Task details: Which lines below contain the word "pixels"? Return each of those lines in full.

Record excerpts:

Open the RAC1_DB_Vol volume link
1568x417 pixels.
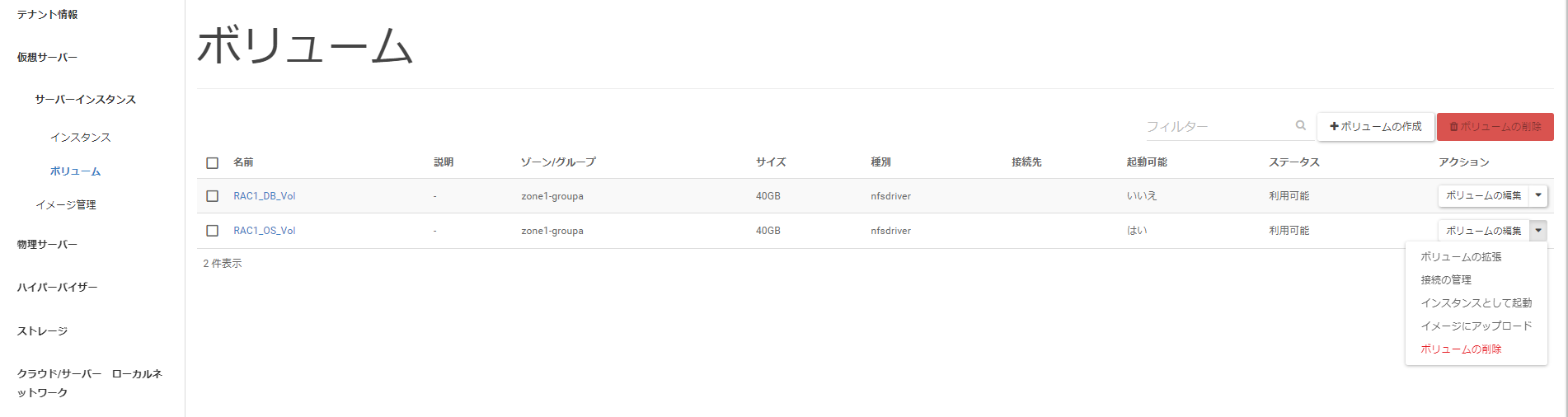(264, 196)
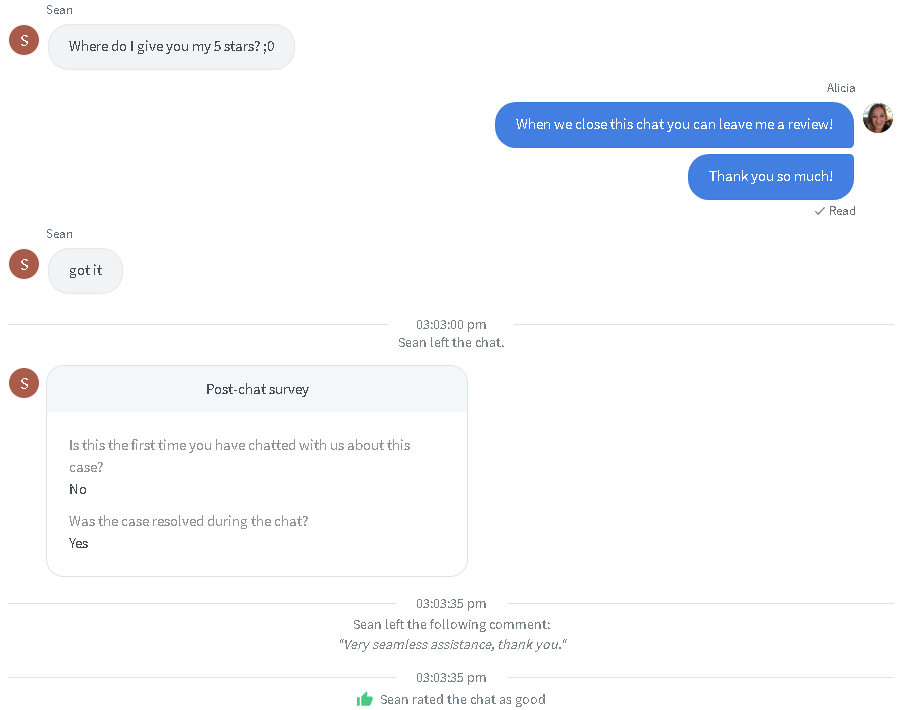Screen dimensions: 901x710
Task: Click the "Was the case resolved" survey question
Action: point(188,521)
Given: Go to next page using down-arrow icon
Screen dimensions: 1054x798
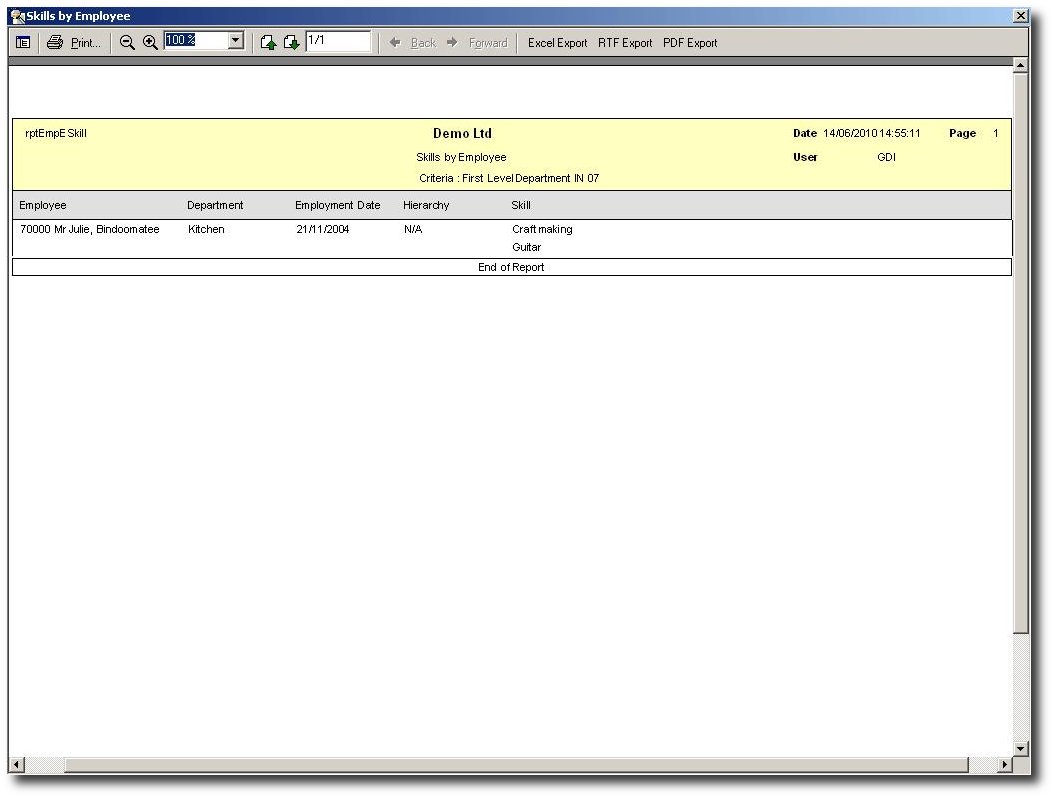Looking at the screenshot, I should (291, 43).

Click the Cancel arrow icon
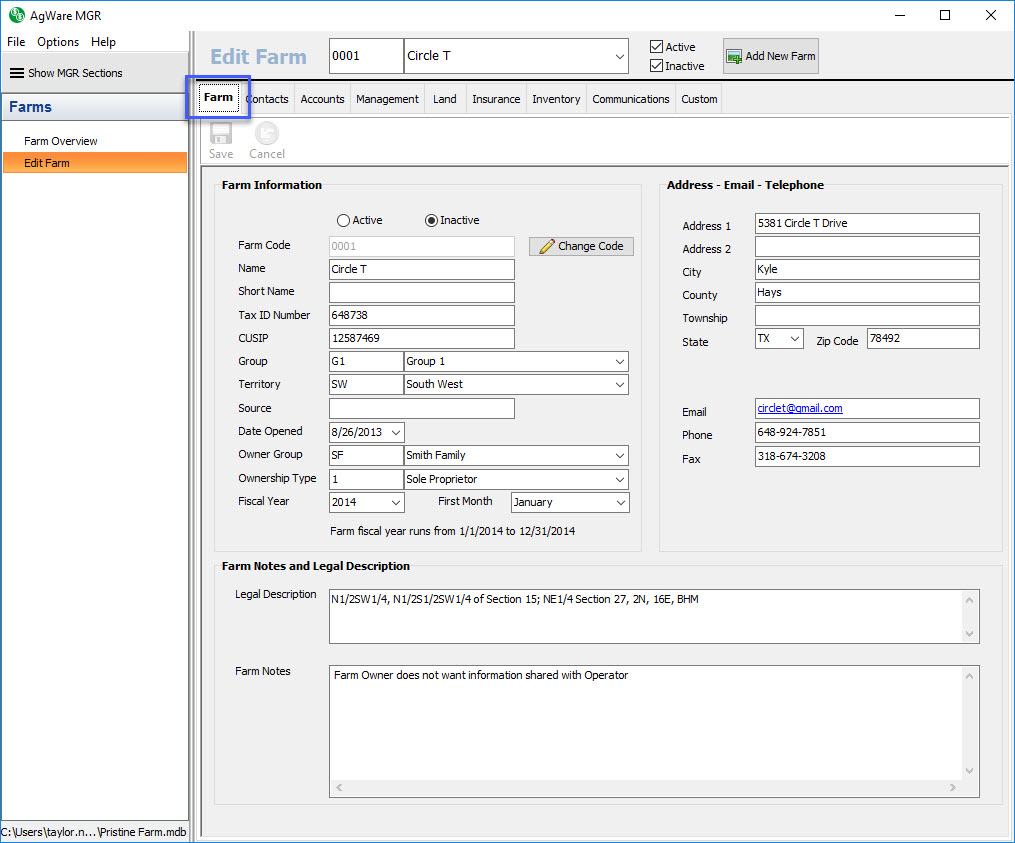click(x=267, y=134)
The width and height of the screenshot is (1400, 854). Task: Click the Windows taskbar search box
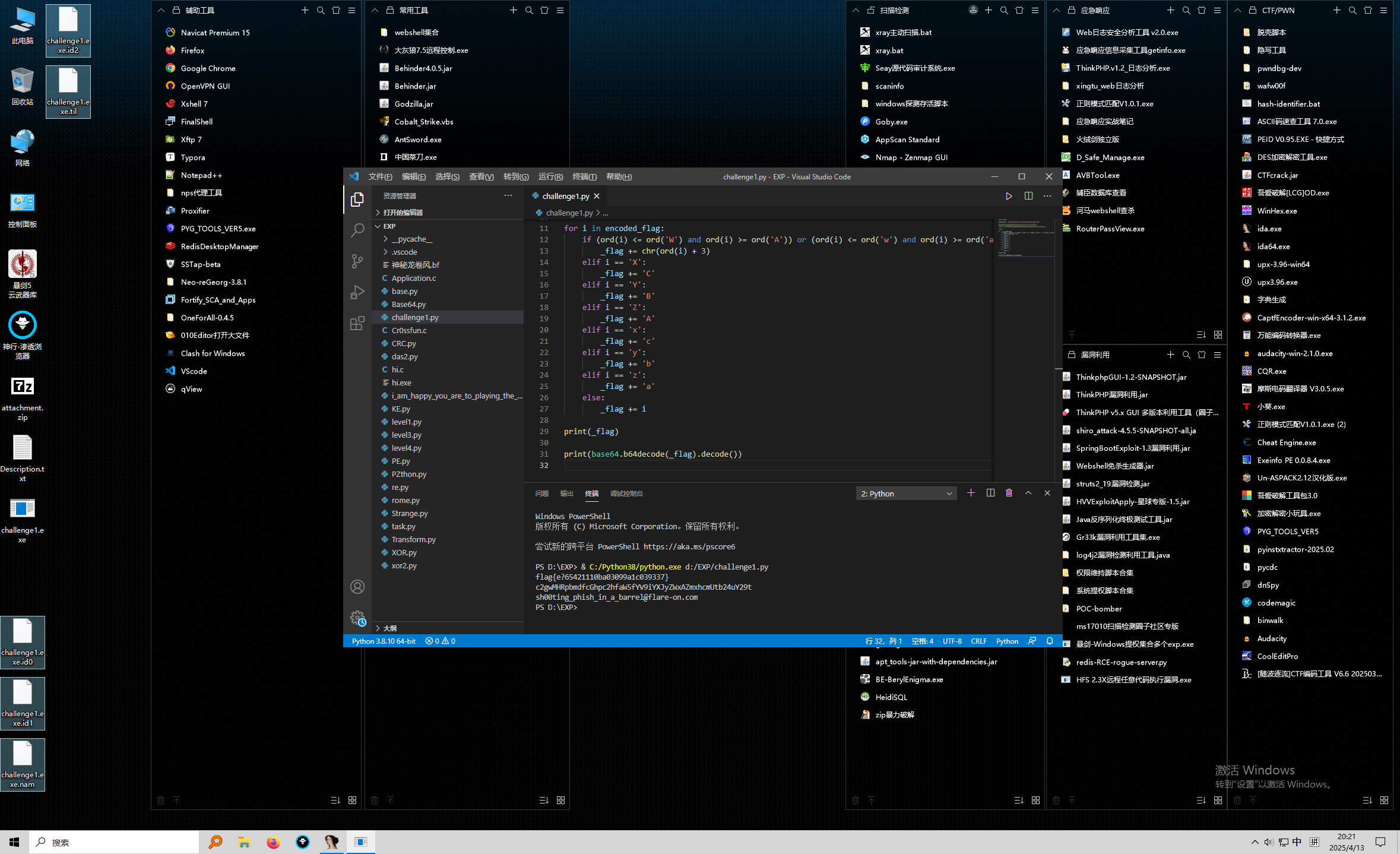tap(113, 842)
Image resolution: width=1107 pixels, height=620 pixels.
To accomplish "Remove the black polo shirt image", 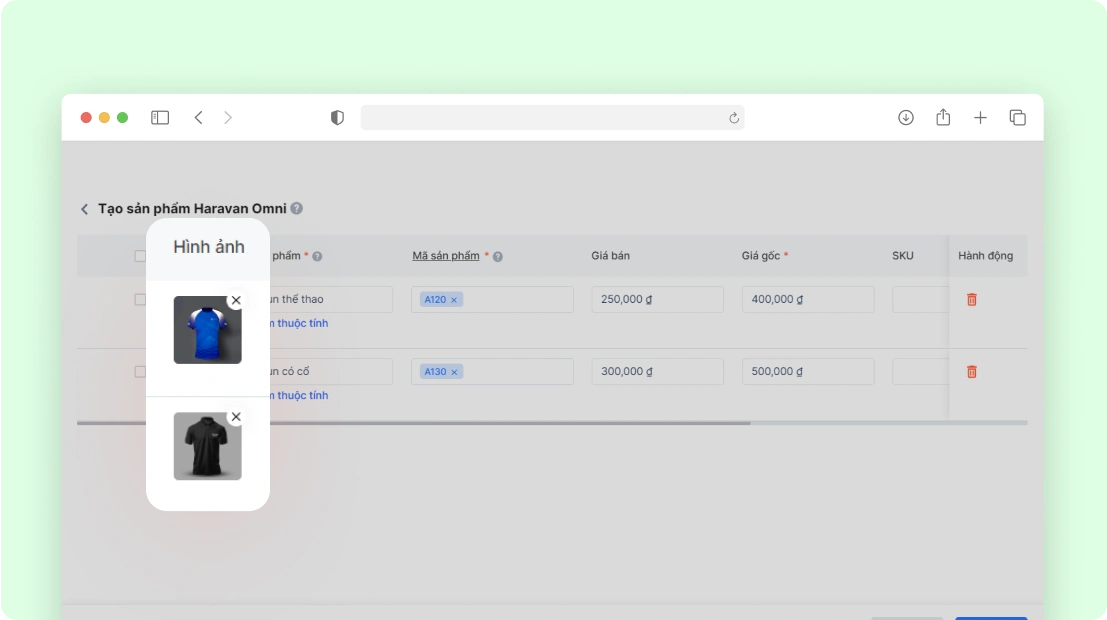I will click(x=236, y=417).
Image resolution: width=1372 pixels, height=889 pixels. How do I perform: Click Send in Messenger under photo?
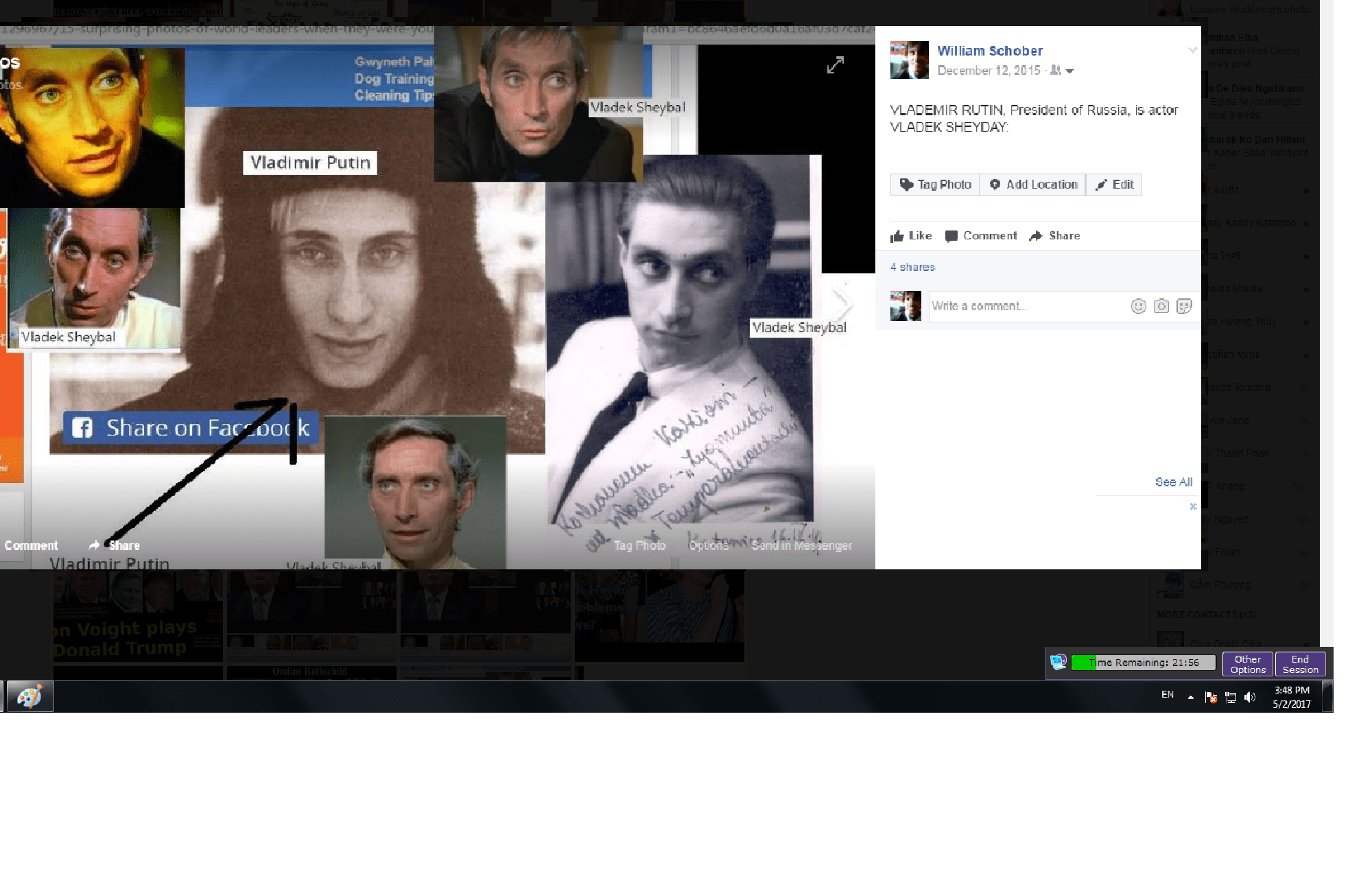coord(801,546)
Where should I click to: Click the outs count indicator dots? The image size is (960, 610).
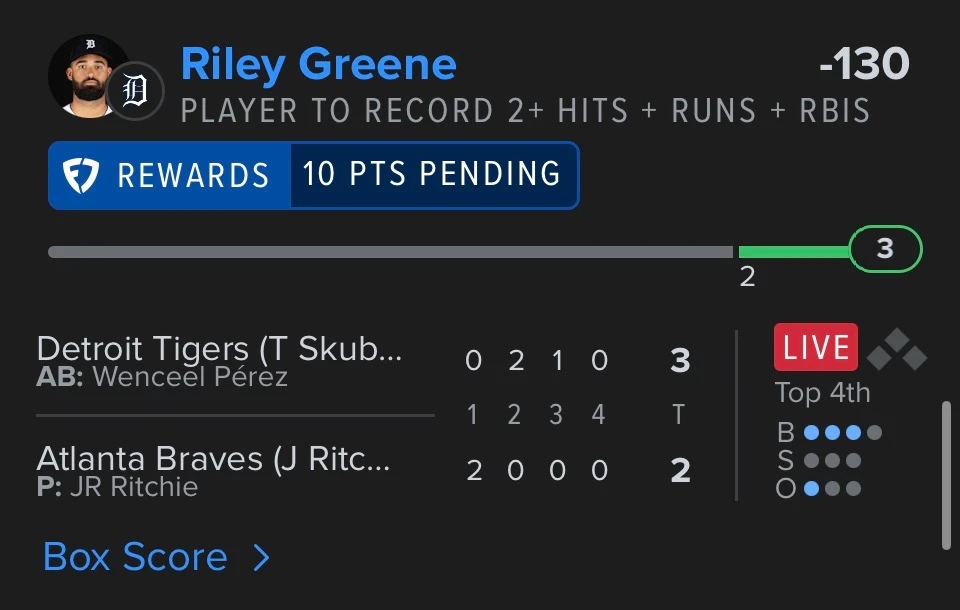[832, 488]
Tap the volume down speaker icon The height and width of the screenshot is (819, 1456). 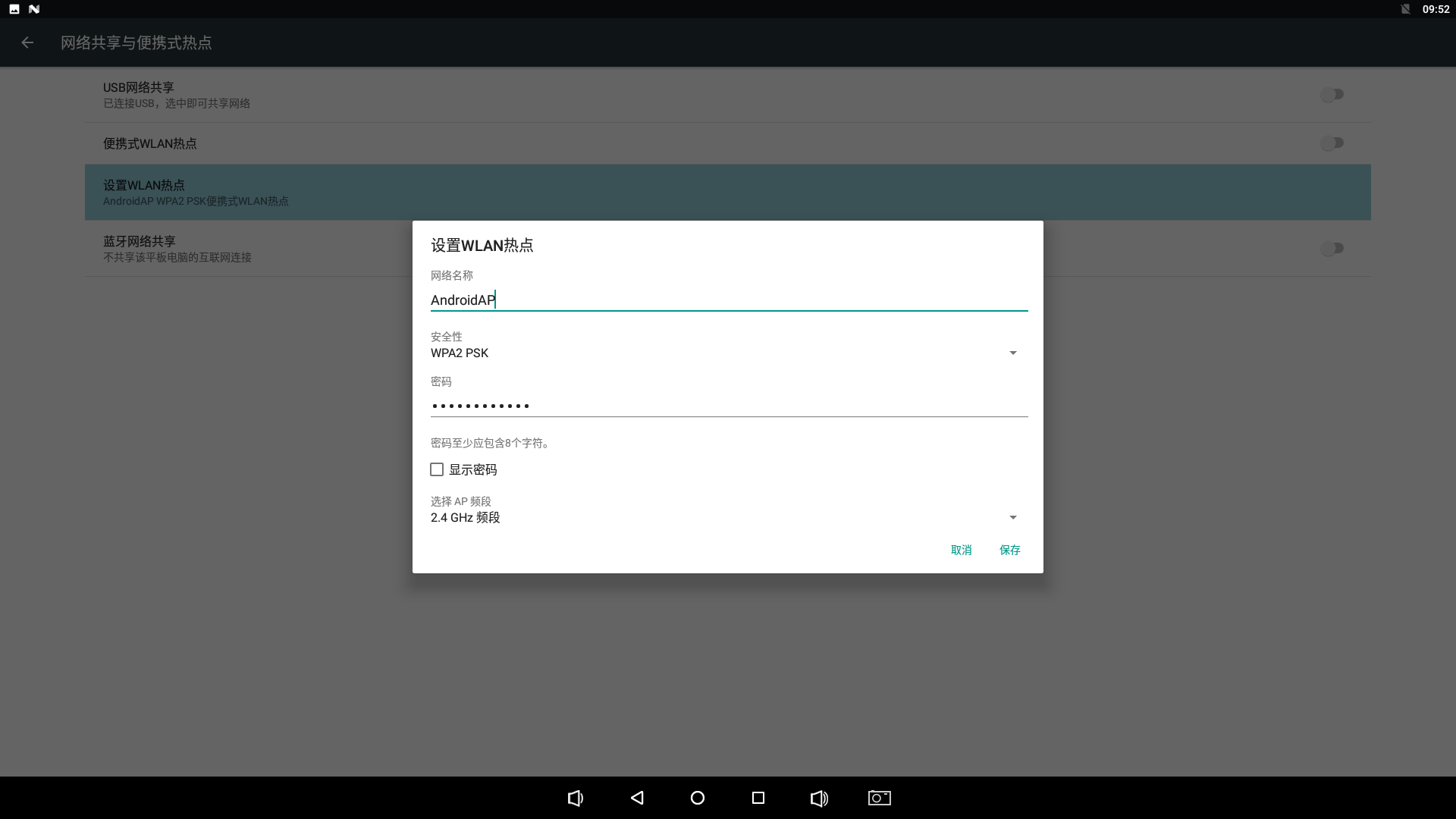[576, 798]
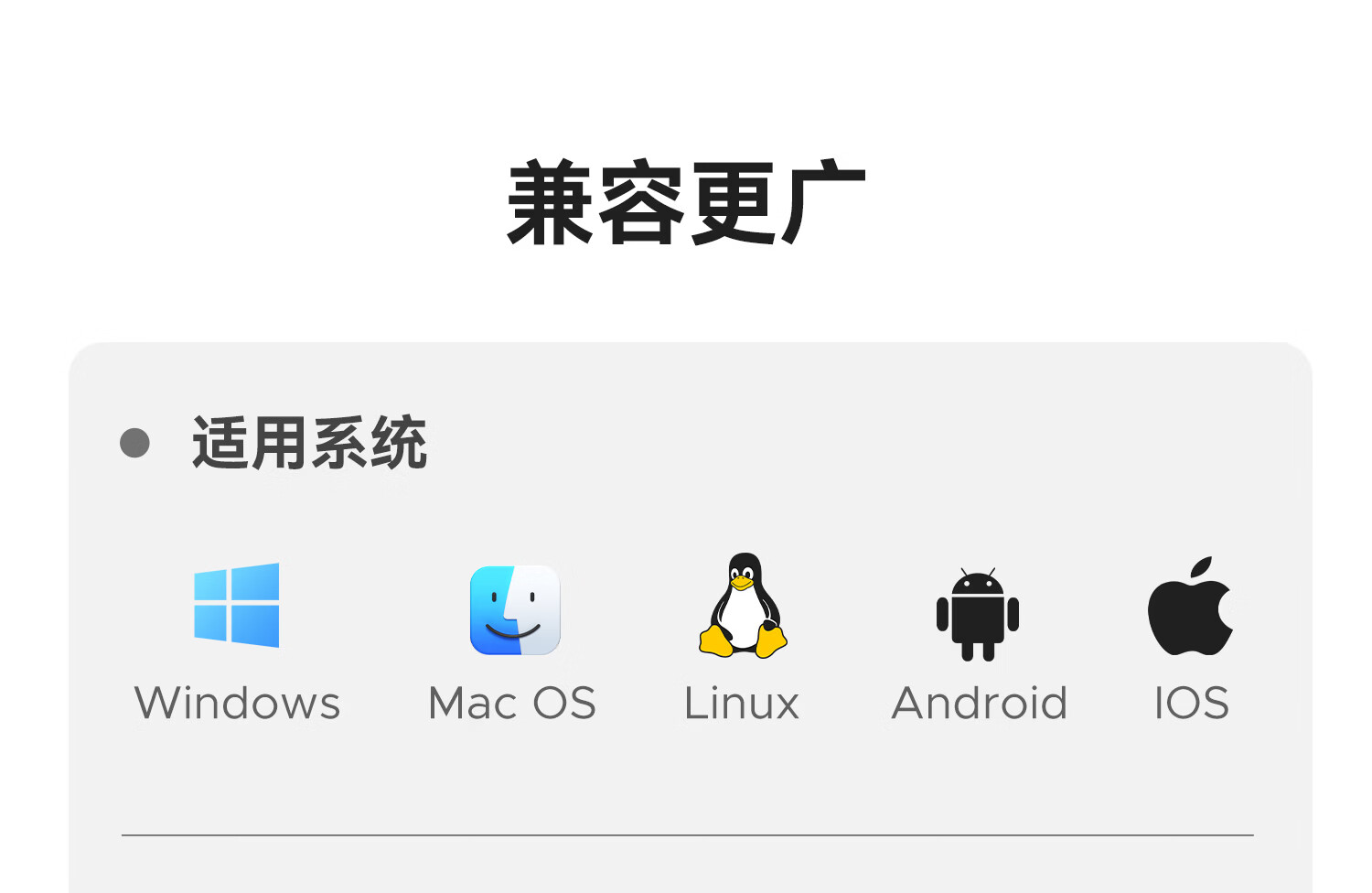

Solution to this problem:
1568x417 pixels.
Image resolution: width=1107 pixels, height=620 pixels.
Image resolution: width=1372 pixels, height=889 pixels. How do I perform: Click Send in Messenger under photo?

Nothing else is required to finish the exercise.